◆ WORK REQUIRED: Lift every line from the entries that includes the word "agent".

(Items from a data source)
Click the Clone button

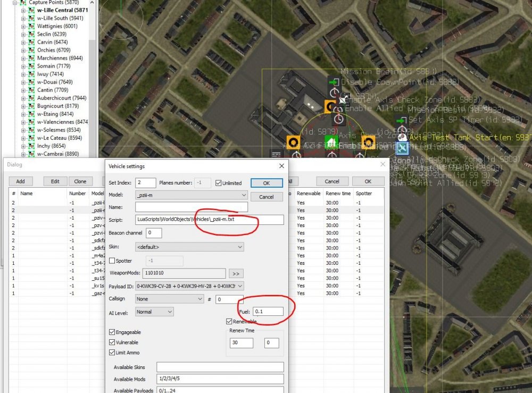tap(80, 181)
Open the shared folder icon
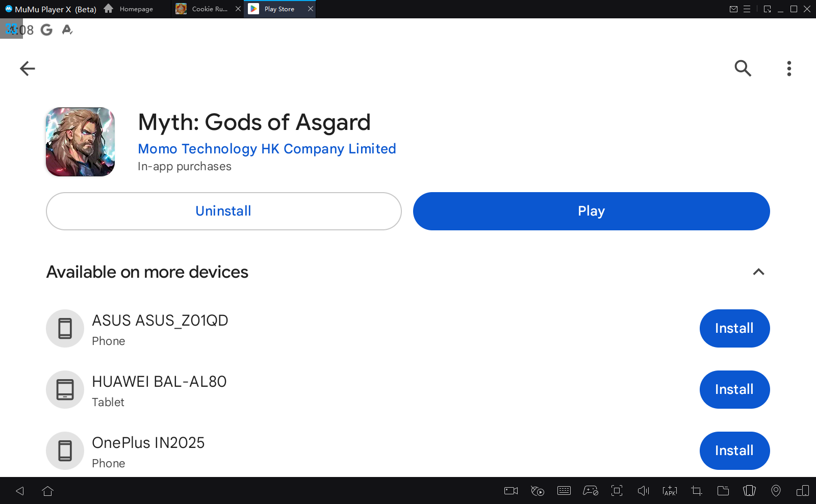 [723, 491]

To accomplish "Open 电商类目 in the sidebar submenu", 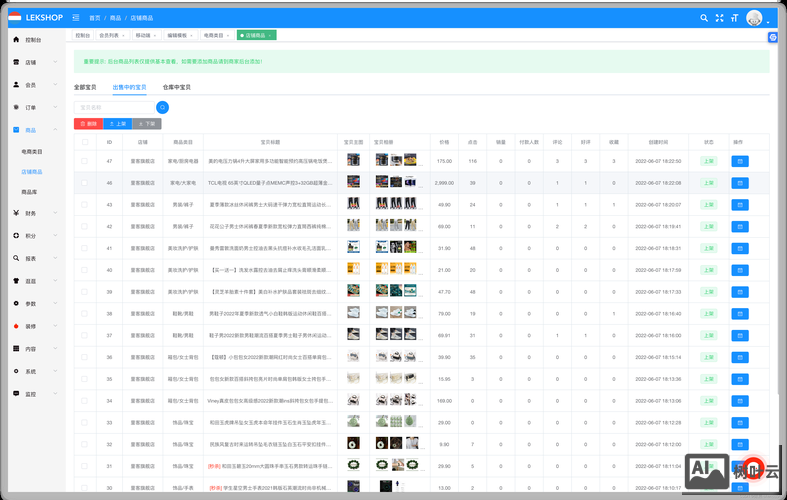I will tap(32, 151).
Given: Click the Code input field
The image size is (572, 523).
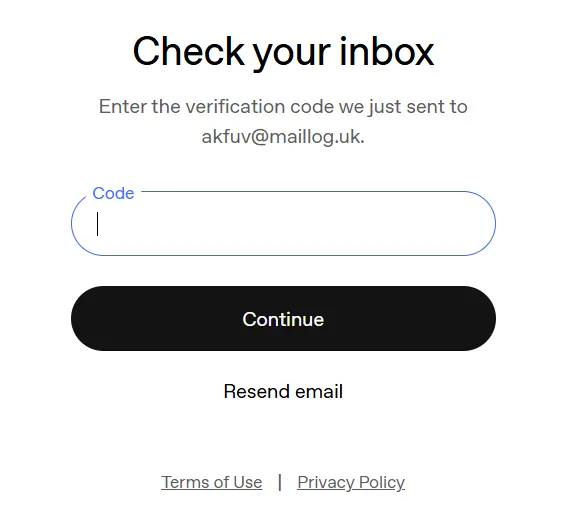Looking at the screenshot, I should pos(283,223).
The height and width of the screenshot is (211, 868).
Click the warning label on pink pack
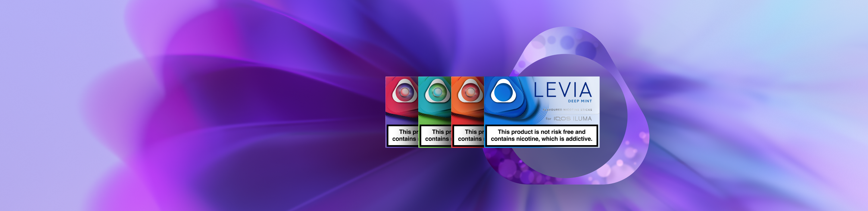click(403, 135)
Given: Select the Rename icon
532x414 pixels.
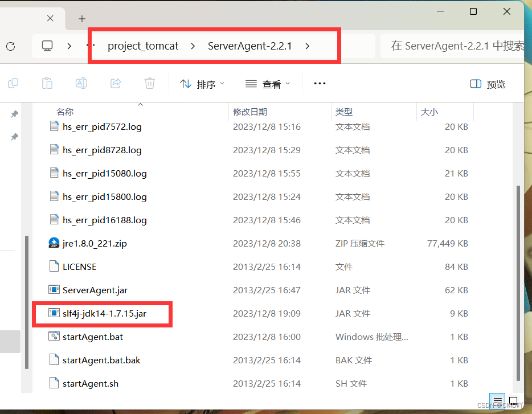Looking at the screenshot, I should (x=81, y=83).
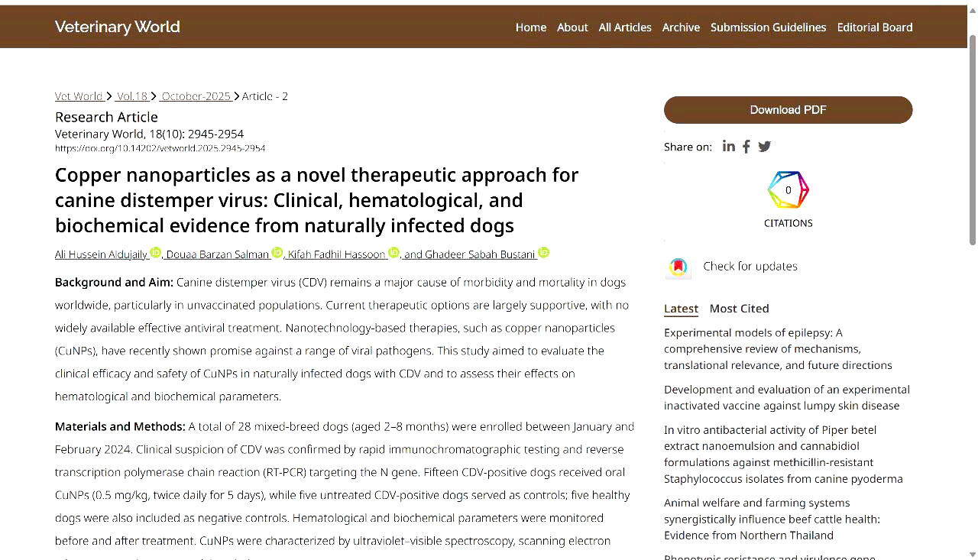Open the Dimensions citations badge

click(788, 190)
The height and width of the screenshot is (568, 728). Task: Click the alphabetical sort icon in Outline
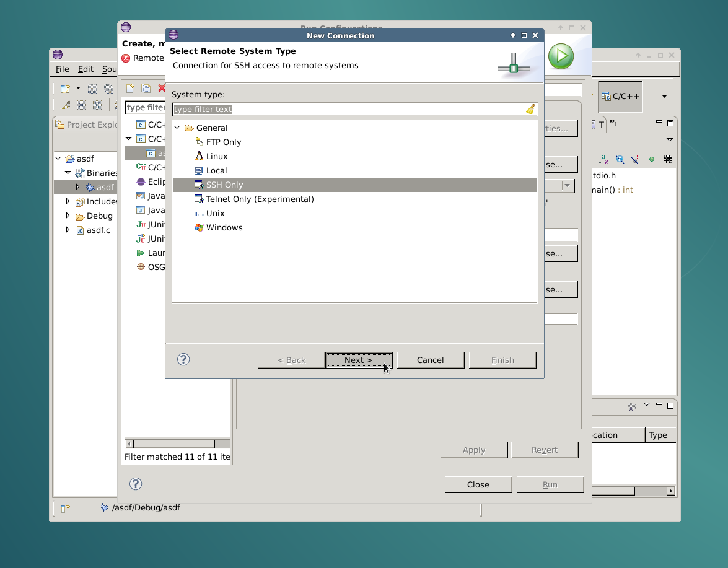pos(603,159)
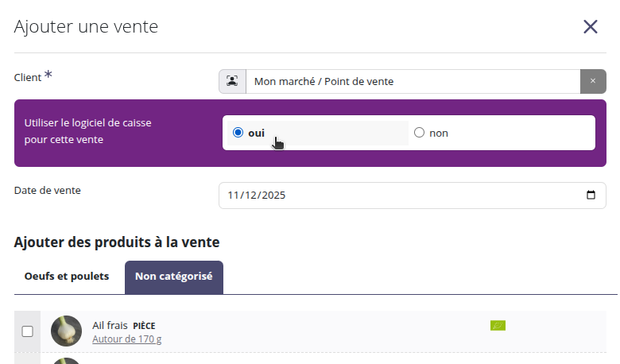The width and height of the screenshot is (620, 364).
Task: Check the Ail frais product checkbox
Action: [x=27, y=331]
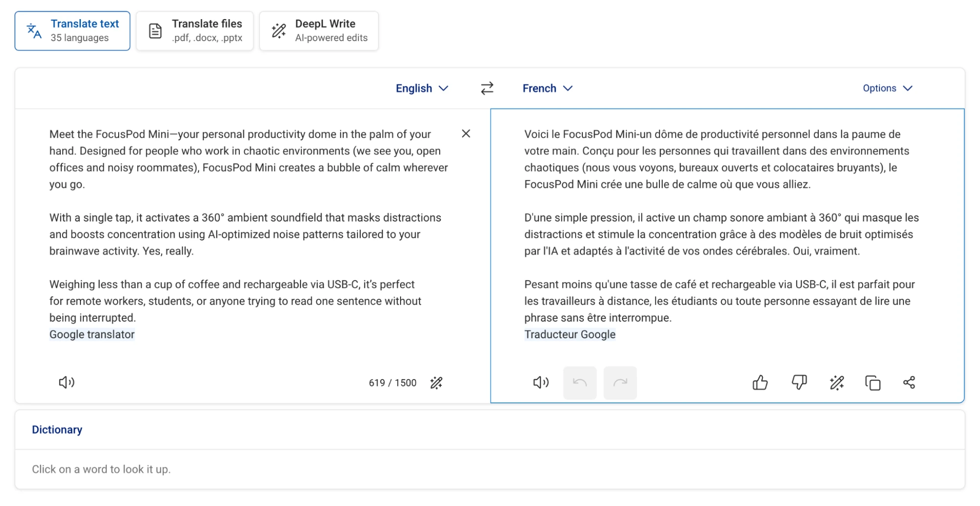Give thumbs down to translation
The height and width of the screenshot is (506, 980).
(x=799, y=382)
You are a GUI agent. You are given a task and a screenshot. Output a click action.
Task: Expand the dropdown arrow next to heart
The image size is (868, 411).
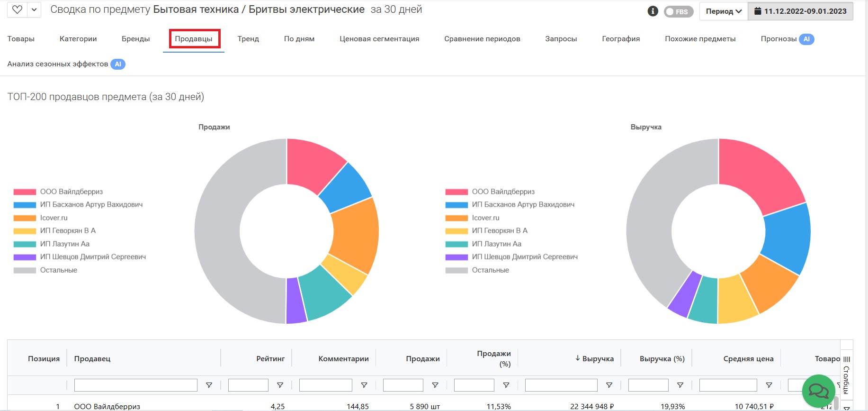(x=34, y=10)
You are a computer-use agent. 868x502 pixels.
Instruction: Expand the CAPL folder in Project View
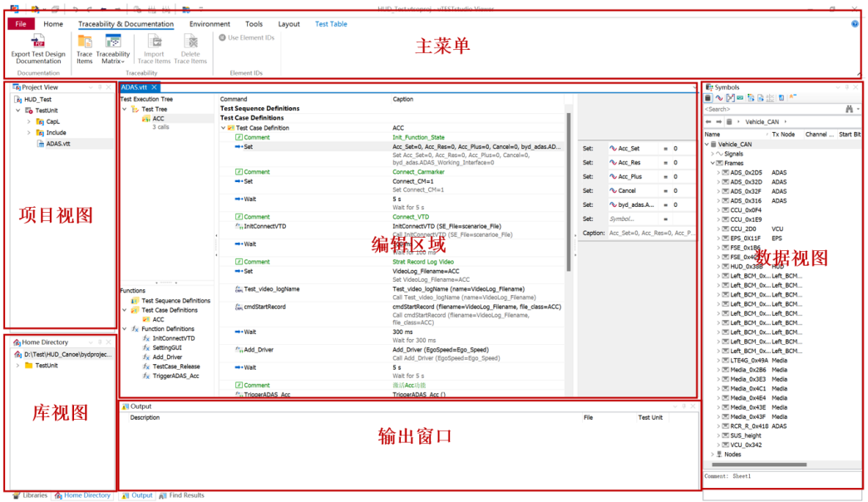pyautogui.click(x=27, y=121)
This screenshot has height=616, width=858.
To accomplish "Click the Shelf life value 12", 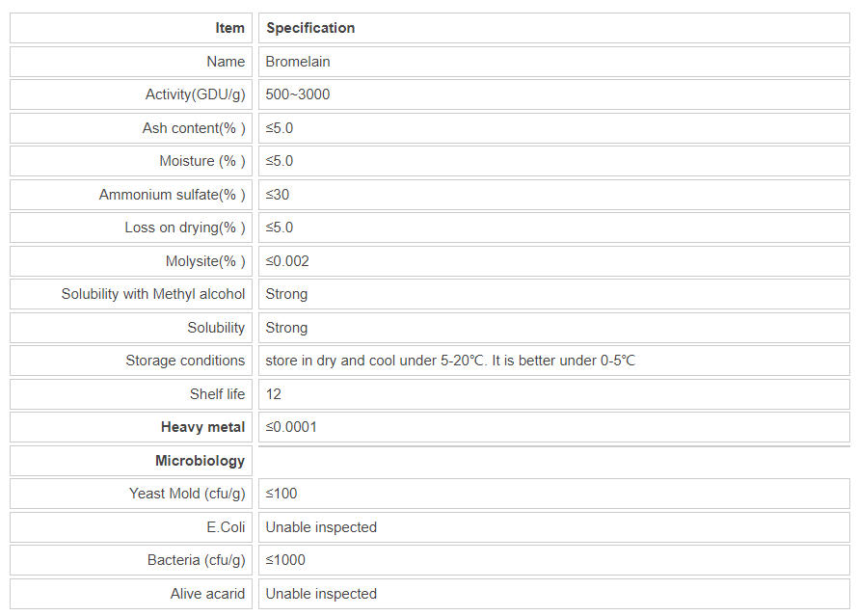I will click(274, 394).
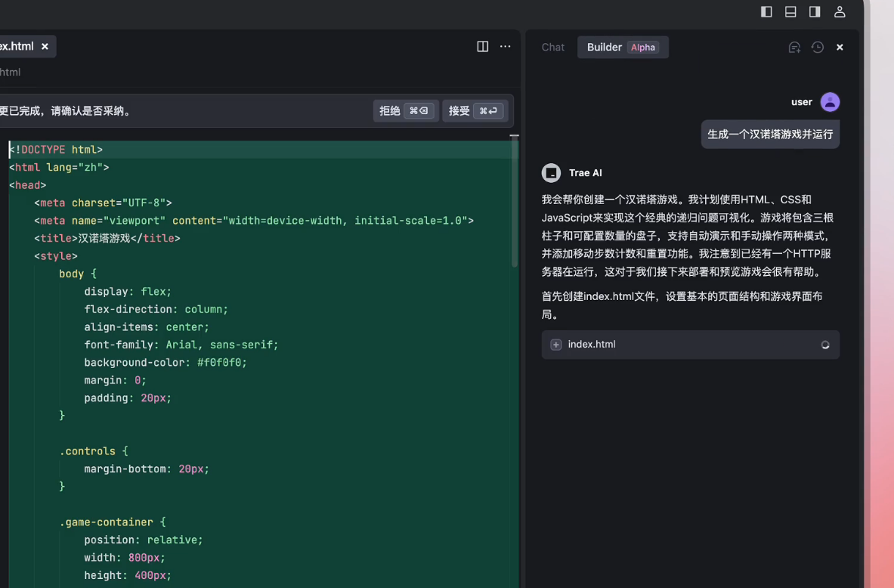Screen dimensions: 894x588
Task: Open the account profile icon
Action: click(839, 11)
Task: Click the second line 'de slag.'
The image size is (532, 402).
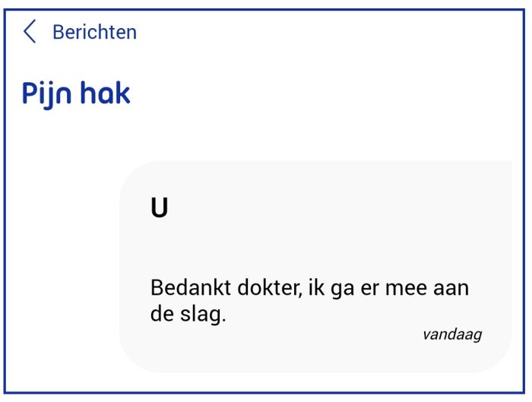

◆ SOLUTION BELOW:
You are a GUI agent. You are given a task and a screenshot. Output a click action.
You are a computer-use agent. 868x502 pixels.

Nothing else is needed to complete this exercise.